Hunt Globally: Wide Search AI Agents for Drug Asset Scouting in Investing, Business Development, and Competitive Intelligence
Alisa Vinogradova, Vlad Vinogradov, Luba Greenwood, Ilya Yasny, Dmitry Kobyzev, Shoman Kasbekar, Kong Nguyen, Dmitrii Radkevich, Roman Doronin, Andrey Doronichev
TL;DR
In an era where most drug assets arise outside the US and are disclosed in regional sources, the paper tackles incomplete and hallucination-prone asset scouting by introducing a completeness-first benchmark and the Bioptic Agent, a tree-based, multilingual, self-learning system. The framework combines regional mining, attribute enrichment, query-conditioned search, and LLM-grounded validation to surface comprehensive asset sets with provenance. Bioptic outperforms state-of-the-art deep-research and find-all baselines on a held-out benchmark, achieving an F1 of 0.797 and demonstrating the practical value of constraint-driven, evidence-backed exploration for BD/S&E. The work highlights the importance of incomplete, under-the-radar asset discovery in global drug development and offers a scalable approach to reduce missed opportunities in partnerships and acquisitions.
Abstract
Bio-pharmaceutical innovation has shifted: many new drug assets now originate outside the United States and are disclosed primarily via regional, non-English channels.

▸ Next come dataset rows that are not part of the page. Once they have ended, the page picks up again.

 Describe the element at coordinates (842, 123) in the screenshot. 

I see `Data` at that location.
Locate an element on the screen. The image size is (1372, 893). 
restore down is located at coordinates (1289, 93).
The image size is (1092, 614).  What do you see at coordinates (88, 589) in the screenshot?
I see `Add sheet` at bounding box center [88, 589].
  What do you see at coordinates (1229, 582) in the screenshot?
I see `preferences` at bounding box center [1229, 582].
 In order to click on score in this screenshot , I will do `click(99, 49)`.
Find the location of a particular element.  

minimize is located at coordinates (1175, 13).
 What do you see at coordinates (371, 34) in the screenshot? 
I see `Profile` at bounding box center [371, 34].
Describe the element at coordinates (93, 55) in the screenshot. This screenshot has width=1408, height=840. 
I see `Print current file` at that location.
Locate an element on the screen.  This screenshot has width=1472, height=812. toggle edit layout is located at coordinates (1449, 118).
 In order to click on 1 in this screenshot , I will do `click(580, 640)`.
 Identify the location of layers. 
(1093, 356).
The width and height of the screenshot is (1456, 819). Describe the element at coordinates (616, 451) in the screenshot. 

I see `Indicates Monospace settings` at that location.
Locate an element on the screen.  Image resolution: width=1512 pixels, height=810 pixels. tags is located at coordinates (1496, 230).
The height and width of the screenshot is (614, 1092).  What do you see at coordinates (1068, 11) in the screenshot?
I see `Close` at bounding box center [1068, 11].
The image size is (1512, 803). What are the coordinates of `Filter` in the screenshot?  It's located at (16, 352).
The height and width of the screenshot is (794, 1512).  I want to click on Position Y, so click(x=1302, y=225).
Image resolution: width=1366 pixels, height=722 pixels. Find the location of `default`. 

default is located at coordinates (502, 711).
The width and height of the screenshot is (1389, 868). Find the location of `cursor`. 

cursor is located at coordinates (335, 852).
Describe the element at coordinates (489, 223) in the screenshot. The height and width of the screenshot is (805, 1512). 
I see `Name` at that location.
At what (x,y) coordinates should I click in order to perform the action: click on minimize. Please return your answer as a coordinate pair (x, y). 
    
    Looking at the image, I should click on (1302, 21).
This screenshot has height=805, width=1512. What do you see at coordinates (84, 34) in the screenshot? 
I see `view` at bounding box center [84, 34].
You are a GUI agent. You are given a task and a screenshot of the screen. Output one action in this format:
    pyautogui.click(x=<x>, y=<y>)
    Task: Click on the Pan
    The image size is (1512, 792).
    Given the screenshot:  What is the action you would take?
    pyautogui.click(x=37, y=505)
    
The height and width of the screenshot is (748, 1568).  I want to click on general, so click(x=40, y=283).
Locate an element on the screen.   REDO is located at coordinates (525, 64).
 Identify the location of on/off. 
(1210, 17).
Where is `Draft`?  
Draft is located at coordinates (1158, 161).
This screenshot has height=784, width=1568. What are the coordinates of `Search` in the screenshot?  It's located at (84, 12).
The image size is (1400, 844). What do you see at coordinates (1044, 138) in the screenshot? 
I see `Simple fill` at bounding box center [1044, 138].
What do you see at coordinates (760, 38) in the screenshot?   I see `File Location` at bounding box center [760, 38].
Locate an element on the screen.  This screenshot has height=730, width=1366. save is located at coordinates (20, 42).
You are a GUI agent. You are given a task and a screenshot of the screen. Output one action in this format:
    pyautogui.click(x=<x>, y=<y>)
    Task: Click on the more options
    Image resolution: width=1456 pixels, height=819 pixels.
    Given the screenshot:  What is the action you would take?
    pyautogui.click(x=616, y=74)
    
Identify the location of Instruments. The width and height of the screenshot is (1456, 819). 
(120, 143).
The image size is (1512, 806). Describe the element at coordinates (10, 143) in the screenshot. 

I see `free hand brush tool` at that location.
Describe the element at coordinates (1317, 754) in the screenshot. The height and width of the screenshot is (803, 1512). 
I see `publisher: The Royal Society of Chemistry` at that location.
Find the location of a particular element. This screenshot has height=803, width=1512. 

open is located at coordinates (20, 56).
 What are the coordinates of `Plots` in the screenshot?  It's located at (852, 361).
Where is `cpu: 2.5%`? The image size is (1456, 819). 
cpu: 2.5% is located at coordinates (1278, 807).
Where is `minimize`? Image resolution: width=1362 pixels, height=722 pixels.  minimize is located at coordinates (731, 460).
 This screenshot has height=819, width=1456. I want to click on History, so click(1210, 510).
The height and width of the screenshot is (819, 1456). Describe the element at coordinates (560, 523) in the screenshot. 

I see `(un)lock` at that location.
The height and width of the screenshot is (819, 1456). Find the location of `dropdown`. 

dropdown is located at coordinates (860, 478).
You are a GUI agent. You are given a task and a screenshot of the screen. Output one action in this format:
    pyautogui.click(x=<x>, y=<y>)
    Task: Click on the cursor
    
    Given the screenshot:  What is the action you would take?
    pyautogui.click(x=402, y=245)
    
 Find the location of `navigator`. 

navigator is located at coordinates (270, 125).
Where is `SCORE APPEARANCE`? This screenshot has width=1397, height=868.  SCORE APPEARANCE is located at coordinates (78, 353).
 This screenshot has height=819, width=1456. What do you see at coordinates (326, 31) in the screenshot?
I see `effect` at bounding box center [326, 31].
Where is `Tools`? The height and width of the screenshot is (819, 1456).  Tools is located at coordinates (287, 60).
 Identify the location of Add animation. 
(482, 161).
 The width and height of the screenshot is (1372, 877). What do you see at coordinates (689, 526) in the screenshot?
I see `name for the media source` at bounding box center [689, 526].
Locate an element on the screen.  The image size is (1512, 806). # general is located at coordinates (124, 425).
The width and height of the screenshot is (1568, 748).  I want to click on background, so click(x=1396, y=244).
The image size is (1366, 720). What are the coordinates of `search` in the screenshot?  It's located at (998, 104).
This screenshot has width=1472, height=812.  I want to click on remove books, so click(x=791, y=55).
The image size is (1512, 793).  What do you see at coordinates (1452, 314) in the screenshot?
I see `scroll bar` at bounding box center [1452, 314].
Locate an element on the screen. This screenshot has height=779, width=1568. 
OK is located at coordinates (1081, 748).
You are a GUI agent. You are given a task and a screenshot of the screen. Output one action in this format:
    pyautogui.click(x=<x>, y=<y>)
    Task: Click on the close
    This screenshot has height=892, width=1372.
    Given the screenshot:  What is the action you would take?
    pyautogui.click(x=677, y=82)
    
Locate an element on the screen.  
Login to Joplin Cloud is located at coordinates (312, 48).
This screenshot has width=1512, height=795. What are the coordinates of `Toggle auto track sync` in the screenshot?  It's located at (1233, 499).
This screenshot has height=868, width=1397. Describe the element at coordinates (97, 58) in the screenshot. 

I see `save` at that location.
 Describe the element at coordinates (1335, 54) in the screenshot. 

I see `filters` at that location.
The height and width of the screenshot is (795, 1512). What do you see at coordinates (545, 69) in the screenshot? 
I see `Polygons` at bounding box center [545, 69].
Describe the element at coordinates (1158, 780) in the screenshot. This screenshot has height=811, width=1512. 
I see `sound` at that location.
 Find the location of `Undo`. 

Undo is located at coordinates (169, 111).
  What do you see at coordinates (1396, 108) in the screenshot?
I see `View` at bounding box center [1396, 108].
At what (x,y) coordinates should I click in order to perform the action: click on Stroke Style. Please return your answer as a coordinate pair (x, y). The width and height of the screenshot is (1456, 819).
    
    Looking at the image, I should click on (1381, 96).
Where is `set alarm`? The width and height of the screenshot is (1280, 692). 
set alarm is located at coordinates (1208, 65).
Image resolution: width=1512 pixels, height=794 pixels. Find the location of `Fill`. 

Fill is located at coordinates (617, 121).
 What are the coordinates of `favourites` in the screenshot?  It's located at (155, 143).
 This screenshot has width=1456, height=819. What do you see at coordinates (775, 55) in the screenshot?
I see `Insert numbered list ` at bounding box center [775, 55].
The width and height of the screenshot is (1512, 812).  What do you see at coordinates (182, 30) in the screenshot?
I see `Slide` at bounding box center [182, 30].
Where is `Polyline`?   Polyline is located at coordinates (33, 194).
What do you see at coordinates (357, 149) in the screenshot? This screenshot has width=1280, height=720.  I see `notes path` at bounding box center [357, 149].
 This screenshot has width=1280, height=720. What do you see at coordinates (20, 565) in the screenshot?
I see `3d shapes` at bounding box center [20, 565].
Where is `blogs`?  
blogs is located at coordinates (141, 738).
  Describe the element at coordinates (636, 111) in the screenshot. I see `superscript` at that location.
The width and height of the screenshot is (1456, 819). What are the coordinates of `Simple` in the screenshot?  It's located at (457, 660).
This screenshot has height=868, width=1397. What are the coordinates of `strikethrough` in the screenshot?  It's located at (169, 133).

Recent data suggests that over 85% of patent filings originate outside the U.S., with China accounting for nearly half of the global total. A growing share of scholarly output is also non-U.S. Industry estimates put China at 30% of global drug development, spanning 1,200+ novel candidates. In this high-stakes environment, failing to surface "under-the-radar" assets creates multi-billion-dollar risk for investors and business development teams, making asset scouting a coverage-critical competition where speed and completeness drive value. Yet today's Deep Research AI agents still lag human experts in achieving high recall discovery across heterogeneous, multilingual sources without hallucination. We propose a benchmarking methodology for drug asset scouting and a tuned, tree-based self-learning Bioptic Agent aimed at complete, non-hallucinated scouting. We construct a challenging completeness benchmark using a multilingual multi-agent pipeline: complex user queries paired with ground-truth assets that are largely outside U.S.-centric radar. To reflect real-deal complexity, we collected screening queries from expert investors, BD, and VC professionals and used them as priors to conditionally generate benchmark queries. For grading, we use LLM-as-judge evaluation calibrated to expert opinions. On this benchmark, our Bioptic Agent achieves 79.7% F1 score, outperforming Claude Opus 4.6 (56.2%), Gemini 3 Pro + Deep Research (50.6%), OpenAI GPT-5.2 Pro (46.6%), Perplexity Deep Research (44.2%), and Exa Websets (26.9%). Performance improves steeply with additional compute, supporting the view that more compute yields better results.